The past few years have been filled with loss and uncertainty – as if I’ve been tracking the national Zeitgeist – complete with the loss of my father, two beloved dogs, a job or two and specifically, passion and creativity. The publishing world has changed immeasurably and my heart has made nearly a full revolution, from believing anything was possible to believing it was all over and why bother, to a shaky hopefulness.
As with any loss, we work our way through the stages of dealing and come to a place of acceptance. Change rattles us – our sense of self, of connection, of commitment – and yet spring arrives unbidden and we watch in amazement as hopeful plants push up arduously and ardently toward the light, birds sing and build their nests, make babies and we reawaken.
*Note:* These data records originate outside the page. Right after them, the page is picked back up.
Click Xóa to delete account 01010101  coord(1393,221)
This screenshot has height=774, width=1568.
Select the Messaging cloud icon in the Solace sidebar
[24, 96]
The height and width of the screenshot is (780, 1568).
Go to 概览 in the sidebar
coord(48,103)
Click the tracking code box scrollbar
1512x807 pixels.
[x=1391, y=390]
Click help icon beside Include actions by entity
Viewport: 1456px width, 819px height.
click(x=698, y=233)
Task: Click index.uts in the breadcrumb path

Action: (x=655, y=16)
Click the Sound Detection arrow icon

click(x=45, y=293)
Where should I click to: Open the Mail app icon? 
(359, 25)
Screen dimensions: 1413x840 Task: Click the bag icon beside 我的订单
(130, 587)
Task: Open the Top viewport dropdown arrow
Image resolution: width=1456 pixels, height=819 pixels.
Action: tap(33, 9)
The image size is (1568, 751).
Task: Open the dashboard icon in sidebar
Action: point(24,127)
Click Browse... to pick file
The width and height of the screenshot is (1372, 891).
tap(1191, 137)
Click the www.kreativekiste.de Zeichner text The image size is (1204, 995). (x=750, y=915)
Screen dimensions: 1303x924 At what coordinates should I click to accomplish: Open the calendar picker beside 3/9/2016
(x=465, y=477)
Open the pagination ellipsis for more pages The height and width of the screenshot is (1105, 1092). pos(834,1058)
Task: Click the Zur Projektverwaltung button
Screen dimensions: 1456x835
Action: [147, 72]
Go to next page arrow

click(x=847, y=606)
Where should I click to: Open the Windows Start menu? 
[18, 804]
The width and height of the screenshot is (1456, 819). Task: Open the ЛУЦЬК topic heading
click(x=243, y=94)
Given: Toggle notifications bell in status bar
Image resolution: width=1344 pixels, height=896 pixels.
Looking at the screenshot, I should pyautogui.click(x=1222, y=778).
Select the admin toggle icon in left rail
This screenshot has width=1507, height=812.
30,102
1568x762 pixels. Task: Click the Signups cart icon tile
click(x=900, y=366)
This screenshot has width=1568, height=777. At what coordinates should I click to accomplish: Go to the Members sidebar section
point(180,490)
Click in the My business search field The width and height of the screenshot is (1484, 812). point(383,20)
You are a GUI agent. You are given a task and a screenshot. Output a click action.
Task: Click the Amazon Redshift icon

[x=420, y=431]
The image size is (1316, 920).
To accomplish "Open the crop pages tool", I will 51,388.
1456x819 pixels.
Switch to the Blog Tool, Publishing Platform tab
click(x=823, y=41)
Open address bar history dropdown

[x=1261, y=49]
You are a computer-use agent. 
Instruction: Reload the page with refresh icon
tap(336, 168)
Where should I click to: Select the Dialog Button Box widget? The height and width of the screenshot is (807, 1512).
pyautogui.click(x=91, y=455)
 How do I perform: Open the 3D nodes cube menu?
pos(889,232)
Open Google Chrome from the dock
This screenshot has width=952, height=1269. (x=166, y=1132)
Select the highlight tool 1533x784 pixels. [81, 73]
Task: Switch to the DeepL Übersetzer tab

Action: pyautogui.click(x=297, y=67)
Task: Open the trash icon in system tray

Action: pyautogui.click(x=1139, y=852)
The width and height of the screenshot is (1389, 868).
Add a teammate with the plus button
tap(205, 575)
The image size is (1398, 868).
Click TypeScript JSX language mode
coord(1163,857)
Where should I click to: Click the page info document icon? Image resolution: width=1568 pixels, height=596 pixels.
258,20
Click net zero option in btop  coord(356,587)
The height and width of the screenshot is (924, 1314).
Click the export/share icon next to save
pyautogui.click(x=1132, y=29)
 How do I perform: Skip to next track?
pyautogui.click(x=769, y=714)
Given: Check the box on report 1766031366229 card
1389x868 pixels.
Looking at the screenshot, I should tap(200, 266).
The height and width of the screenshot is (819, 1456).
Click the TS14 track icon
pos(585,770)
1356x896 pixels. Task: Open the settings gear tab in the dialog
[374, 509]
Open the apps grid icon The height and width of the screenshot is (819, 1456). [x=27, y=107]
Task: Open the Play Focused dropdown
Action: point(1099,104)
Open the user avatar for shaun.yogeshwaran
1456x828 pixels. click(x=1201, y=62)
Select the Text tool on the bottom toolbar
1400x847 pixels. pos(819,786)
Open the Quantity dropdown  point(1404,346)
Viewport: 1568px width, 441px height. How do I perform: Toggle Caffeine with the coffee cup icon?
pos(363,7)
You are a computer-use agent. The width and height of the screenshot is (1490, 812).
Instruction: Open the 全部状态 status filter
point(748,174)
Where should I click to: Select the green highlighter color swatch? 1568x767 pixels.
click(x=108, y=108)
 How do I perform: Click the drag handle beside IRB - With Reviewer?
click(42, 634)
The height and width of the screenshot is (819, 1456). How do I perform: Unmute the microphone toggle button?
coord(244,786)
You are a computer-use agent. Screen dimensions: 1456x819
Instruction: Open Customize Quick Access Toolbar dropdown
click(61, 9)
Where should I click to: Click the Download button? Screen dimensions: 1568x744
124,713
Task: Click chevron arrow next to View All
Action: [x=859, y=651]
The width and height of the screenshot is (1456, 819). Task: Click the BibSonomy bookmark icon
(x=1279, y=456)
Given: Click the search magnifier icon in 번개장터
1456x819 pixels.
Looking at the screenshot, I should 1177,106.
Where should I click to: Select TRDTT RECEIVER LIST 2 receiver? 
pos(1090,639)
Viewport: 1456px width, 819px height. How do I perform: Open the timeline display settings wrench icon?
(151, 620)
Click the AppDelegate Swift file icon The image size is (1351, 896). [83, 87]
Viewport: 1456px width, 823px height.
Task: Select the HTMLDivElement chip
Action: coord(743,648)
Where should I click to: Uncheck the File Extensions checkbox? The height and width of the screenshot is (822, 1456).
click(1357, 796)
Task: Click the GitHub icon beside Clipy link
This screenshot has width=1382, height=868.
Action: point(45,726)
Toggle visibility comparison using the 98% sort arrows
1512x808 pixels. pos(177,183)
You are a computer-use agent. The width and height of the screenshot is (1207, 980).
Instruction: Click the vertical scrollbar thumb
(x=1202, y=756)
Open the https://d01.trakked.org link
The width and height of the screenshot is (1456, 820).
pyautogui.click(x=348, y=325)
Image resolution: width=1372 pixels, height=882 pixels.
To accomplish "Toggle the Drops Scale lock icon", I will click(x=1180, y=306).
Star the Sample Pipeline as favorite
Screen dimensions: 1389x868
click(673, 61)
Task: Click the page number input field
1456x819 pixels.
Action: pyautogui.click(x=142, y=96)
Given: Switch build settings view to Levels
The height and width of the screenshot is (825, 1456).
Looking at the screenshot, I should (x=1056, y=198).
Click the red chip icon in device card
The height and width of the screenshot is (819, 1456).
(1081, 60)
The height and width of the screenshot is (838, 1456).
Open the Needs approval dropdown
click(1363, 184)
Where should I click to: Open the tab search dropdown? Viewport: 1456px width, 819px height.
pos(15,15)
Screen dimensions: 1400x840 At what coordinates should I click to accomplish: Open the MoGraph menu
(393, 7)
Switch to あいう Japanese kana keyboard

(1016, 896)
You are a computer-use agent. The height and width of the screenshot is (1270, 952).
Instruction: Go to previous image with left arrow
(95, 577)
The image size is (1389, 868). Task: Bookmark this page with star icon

I celebrated my 60th birthday this spring and though I stand in awe and wonder at the passage of time, I measure its passing by reflecting on the fact that at my age my parents retired and moved to a state hundreds of miles away from where they were born and raised. They built a log cabin and lived (by their lights) an adventurous life for many years. My mother moved away from the family home 6 months ahead of my father, rented a house and obtained a gun for protection. She invited him to join her with the caveat that if he declined, she was moving anyway. This from my mild mannered, yet determined, church-lady mother. She was going to have her adventure. My father soon followed.
And so I take heart in the singular bravery and fortitude of a woman I laughed at and wished was more than she was. After her Bible, her favorite book was entitled “How to Make Something from Nothing”. Indeed, she was ahead of her time, one of the original DIY stay-at-home moms, and made the most of what she had to work with.
Upon reflection – for my parents and the universe – I give thanks for these hands and this time and what I choose to make of it. And so… back to the drawing board.